◆ **Material shown**:
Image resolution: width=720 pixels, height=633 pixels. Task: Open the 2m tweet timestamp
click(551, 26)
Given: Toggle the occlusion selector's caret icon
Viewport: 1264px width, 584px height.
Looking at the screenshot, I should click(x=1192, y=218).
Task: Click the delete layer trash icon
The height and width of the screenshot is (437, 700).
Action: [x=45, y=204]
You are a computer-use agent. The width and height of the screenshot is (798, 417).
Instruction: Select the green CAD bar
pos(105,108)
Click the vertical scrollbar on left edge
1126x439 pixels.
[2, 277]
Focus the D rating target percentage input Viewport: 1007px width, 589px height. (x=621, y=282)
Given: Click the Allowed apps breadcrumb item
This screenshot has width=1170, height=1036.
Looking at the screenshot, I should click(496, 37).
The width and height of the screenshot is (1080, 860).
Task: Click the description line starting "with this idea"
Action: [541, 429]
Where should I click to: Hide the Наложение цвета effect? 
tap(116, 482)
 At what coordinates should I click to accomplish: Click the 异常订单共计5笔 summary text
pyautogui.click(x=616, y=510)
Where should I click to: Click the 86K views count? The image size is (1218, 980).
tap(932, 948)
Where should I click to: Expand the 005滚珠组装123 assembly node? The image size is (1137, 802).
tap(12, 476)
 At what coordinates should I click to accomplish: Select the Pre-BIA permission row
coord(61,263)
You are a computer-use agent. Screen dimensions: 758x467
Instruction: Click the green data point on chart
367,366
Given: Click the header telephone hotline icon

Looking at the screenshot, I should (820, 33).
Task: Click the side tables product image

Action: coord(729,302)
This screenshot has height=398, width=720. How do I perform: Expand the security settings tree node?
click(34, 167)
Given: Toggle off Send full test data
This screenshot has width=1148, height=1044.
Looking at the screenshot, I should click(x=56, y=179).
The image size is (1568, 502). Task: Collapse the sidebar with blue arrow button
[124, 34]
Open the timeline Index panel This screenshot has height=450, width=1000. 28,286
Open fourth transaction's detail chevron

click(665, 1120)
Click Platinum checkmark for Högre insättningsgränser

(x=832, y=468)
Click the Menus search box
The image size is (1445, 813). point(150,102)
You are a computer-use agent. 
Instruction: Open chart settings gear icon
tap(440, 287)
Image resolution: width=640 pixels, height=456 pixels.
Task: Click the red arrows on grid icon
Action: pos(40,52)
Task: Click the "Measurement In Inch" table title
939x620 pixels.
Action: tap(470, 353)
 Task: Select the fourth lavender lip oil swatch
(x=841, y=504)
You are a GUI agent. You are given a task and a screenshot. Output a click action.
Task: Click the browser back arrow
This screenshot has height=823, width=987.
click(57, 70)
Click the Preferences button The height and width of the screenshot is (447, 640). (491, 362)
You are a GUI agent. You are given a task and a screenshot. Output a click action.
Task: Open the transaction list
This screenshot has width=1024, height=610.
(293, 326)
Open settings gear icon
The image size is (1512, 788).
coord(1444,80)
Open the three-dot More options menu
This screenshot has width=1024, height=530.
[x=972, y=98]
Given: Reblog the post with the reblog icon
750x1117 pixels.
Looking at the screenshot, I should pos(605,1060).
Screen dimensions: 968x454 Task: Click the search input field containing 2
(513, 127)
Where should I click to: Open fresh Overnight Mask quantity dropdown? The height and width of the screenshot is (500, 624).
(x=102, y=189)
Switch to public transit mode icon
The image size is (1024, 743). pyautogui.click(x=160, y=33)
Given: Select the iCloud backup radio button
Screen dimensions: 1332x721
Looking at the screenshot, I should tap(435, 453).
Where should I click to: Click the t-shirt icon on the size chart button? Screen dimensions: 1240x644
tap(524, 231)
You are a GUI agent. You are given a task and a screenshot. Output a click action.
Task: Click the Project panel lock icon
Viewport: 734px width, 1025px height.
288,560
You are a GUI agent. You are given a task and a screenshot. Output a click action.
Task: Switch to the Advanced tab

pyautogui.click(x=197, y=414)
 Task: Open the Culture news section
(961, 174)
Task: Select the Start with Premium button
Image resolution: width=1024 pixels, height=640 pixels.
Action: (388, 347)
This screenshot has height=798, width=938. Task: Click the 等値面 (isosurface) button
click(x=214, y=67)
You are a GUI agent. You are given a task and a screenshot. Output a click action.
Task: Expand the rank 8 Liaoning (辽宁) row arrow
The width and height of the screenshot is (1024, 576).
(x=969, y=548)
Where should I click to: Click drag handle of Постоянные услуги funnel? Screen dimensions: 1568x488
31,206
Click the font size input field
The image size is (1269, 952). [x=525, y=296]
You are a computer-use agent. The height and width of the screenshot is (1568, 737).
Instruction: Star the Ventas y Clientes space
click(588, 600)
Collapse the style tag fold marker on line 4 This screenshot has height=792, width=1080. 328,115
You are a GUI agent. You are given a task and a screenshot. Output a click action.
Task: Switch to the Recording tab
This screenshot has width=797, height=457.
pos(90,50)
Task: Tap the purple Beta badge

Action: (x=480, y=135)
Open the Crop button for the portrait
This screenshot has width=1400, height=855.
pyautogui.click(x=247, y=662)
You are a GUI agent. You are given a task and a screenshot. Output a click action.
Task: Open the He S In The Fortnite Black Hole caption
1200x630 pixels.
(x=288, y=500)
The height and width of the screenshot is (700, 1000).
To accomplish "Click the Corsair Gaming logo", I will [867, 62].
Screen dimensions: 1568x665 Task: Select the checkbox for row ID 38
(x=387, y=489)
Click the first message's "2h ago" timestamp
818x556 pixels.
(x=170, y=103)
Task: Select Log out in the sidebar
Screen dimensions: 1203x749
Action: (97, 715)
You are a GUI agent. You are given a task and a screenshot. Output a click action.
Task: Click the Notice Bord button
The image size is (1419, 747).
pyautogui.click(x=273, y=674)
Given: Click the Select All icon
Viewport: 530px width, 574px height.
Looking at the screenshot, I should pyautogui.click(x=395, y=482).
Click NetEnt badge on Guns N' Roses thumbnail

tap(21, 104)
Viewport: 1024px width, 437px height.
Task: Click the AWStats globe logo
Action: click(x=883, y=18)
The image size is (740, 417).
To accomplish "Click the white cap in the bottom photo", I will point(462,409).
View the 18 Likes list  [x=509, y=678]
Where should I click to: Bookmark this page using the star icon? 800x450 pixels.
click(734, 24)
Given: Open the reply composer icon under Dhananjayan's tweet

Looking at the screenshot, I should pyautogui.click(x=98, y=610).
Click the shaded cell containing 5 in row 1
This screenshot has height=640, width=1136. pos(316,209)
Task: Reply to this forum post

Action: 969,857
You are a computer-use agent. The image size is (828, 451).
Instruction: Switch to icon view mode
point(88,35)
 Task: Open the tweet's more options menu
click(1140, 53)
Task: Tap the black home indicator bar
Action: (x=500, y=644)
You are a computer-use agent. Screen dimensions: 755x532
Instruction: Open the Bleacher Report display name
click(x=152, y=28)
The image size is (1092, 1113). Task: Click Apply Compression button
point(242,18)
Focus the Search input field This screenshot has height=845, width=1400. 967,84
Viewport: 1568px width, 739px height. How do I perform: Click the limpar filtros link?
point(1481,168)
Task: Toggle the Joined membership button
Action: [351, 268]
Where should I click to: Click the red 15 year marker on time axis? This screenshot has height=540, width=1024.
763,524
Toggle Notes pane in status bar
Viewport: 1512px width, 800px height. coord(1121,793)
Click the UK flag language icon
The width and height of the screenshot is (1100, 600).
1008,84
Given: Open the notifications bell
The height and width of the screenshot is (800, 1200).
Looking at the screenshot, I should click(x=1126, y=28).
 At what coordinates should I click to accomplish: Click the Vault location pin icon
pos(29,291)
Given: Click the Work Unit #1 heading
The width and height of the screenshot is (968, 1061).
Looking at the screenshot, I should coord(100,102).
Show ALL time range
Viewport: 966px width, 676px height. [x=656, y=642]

◆ **Assigned task**: Produce a verbatim transcript of the material above.

◆ **Response to the task**:
Image resolution: width=720 pixels, height=633 pixels. Task: Open the 2m tweet timestamp
click(551, 26)
Given: Toggle the occlusion selector's caret icon
Viewport: 1264px width, 584px height.
Looking at the screenshot, I should click(x=1192, y=218).
Task: Click the delete layer trash icon
The height and width of the screenshot is (437, 700).
Action: [x=45, y=204]
You are a computer-use agent. The width and height of the screenshot is (798, 417).
Instruction: Select the green CAD bar
pos(105,108)
Click the vertical scrollbar on left edge
1126x439 pixels.
[2, 277]
Focus the D rating target percentage input Viewport: 1007px width, 589px height. (x=621, y=282)
Given: Click the Allowed apps breadcrumb item
This screenshot has width=1170, height=1036.
Looking at the screenshot, I should click(496, 37).
The width and height of the screenshot is (1080, 860).
Task: Click the description line starting "with this idea"
Action: [541, 429]
Where should I click to: Hide the Наложение цвета effect? 
tap(116, 482)
 At what coordinates should I click to accomplish: Click the 异常订单共计5笔 summary text
pyautogui.click(x=616, y=510)
Where should I click to: Click the 86K views count? The image size is (1218, 980).
tap(932, 948)
Where should I click to: Expand the 005滚珠组装123 assembly node? The image size is (1137, 802).
tap(12, 476)
 At what coordinates should I click to accomplish: Select the Pre-BIA permission row
coord(61,263)
You are a computer-use agent. Screen dimensions: 758x467
Instruction: Click the green data point on chart
367,366
Given: Click the header telephone hotline icon

Looking at the screenshot, I should (820, 33).
Task: Click the side tables product image

Action: coord(729,302)
This screenshot has height=398, width=720. How do I perform: Expand the security settings tree node?
click(34, 167)
Given: Toggle off Send full test data
This screenshot has width=1148, height=1044.
Looking at the screenshot, I should click(x=56, y=179).
The image size is (1568, 502). Task: Collapse the sidebar with blue arrow button
[124, 34]
Open the timeline Index panel This screenshot has height=450, width=1000. 28,286
Open fourth transaction's detail chevron

click(665, 1120)
Click Platinum checkmark for Högre insättningsgränser

(x=832, y=468)
Click the Menus search box
The image size is (1445, 813). point(150,102)
You are a computer-use agent. 
Instruction: Open chart settings gear icon
tap(440, 287)
Image resolution: width=640 pixels, height=456 pixels.
Task: Click the red arrows on grid icon
Action: pos(40,52)
Task: Click the "Measurement In Inch" table title
939x620 pixels.
Action: tap(470, 353)
 Task: Select the fourth lavender lip oil swatch
(x=841, y=504)
You are a GUI agent. You are given a task and a screenshot. Output a click action.
Task: Click the browser back arrow
This screenshot has height=823, width=987.
click(57, 70)
Click the Preferences button The height and width of the screenshot is (447, 640). (491, 362)
You are a GUI agent. You are given a task and a screenshot. Output a click action.
Task: Open the transaction list
This screenshot has width=1024, height=610.
(293, 326)
Open settings gear icon
The image size is (1512, 788).
coord(1444,80)
Open the three-dot More options menu
This screenshot has width=1024, height=530.
[x=972, y=98]
Given: Reblog the post with the reblog icon
750x1117 pixels.
Looking at the screenshot, I should pos(605,1060).
Screen dimensions: 968x454 Task: Click the search input field containing 2
(513, 127)
Where should I click to: Open fresh Overnight Mask quantity dropdown? The height and width of the screenshot is (500, 624).
(x=102, y=189)
Switch to public transit mode icon
The image size is (1024, 743). pyautogui.click(x=160, y=33)
Given: Select the iCloud backup radio button
Screen dimensions: 1332x721
Looking at the screenshot, I should tap(435, 453).
Where should I click to: Click the t-shirt icon on the size chart button? Screen dimensions: 1240x644
tap(524, 231)
You are a GUI agent. You are given a task and a screenshot. Output a click action.
Task: Click the Project panel lock icon
Viewport: 734px width, 1025px height.
288,560
You are a GUI agent. You are given a task and a screenshot. Output a click action.
Task: Switch to the Advanced tab

pyautogui.click(x=197, y=414)
 Task: Open the Culture news section
(961, 174)
Task: Select the Start with Premium button
Image resolution: width=1024 pixels, height=640 pixels.
Action: (388, 347)
This screenshot has height=798, width=938. Task: Click the 等値面 (isosurface) button
click(x=214, y=67)
You are a GUI agent. You are given a task and a screenshot. Output a click action.
Task: Expand the rank 8 Liaoning (辽宁) row arrow
The width and height of the screenshot is (1024, 576).
(x=969, y=548)
Where should I click to: Click drag handle of Постоянные услуги funnel? Screen dimensions: 1568x488
31,206
Click the font size input field
The image size is (1269, 952). [x=525, y=296]
You are a computer-use agent. The height and width of the screenshot is (1568, 737).
Instruction: Star the Ventas y Clientes space
click(588, 600)
Collapse the style tag fold marker on line 4 This screenshot has height=792, width=1080. 328,115
You are a GUI agent. You are given a task and a screenshot. Output a click action.
Task: Switch to the Recording tab
This screenshot has width=797, height=457.
pos(90,50)
Task: Tap the purple Beta badge

Action: (x=480, y=135)
Open the Crop button for the portrait
This screenshot has width=1400, height=855.
pyautogui.click(x=247, y=662)
You are a GUI agent. You are given a task and a screenshot. Output a click action.
Task: Open the He S In The Fortnite Black Hole caption
1200x630 pixels.
(x=288, y=500)
The height and width of the screenshot is (700, 1000).
To accomplish "Click the Corsair Gaming logo", I will [867, 62].
Screen dimensions: 1568x665 Task: Select the checkbox for row ID 38
(x=387, y=489)
Click the first message's "2h ago" timestamp
818x556 pixels.
(x=170, y=103)
Task: Select Log out in the sidebar
Screen dimensions: 1203x749
Action: (97, 715)
You are a GUI agent. You are given a task and a screenshot. Output a click action.
Task: Click the Notice Bord button
The image size is (1419, 747).
pyautogui.click(x=273, y=674)
Given: Click the Select All icon
Viewport: 530px width, 574px height.
Looking at the screenshot, I should pyautogui.click(x=395, y=482).
Click NetEnt badge on Guns N' Roses thumbnail

tap(21, 104)
Viewport: 1024px width, 437px height.
Task: Click the AWStats globe logo
Action: click(x=883, y=18)
The image size is (740, 417).
To accomplish "Click the white cap in the bottom photo", I will point(462,409).
View the 18 Likes list  [x=509, y=678]
Where should I click to: Bookmark this page using the star icon? 800x450 pixels.
click(734, 24)
Given: Open the reply composer icon under Dhananjayan's tweet

Looking at the screenshot, I should pyautogui.click(x=98, y=610).
Click the shaded cell containing 5 in row 1
This screenshot has height=640, width=1136. pos(316,209)
Task: Reply to this forum post

Action: 969,857
You are a computer-use agent. The image size is (828, 451).
Instruction: Switch to icon view mode
point(88,35)
 Task: Open the tweet's more options menu
click(1140, 53)
Task: Tap the black home indicator bar
Action: (x=500, y=644)
You are a computer-use agent. Screen dimensions: 755x532
Instruction: Open the Bleacher Report display name
click(x=152, y=28)
The image size is (1092, 1113). Task: Click Apply Compression button
point(242,18)
Focus the Search input field This screenshot has height=845, width=1400. 967,84
Viewport: 1568px width, 739px height. How do I perform: Click the limpar filtros link?
point(1481,168)
Task: Toggle the Joined membership button
Action: [351, 268]
Where should I click to: Click the red 15 year marker on time axis? This screenshot has height=540, width=1024.
763,524
Toggle Notes pane in status bar
Viewport: 1512px width, 800px height. coord(1121,793)
Click the UK flag language icon
The width and height of the screenshot is (1100, 600).
1008,84
Given: Open the notifications bell
The height and width of the screenshot is (800, 1200).
Looking at the screenshot, I should click(x=1126, y=28).
 At what coordinates should I click to accomplish: Click the Vault location pin icon
pos(29,291)
Given: Click the Work Unit #1 heading
The width and height of the screenshot is (968, 1061).
Looking at the screenshot, I should coord(100,102).
Show ALL time range
Viewport: 966px width, 676px height. [x=656, y=642]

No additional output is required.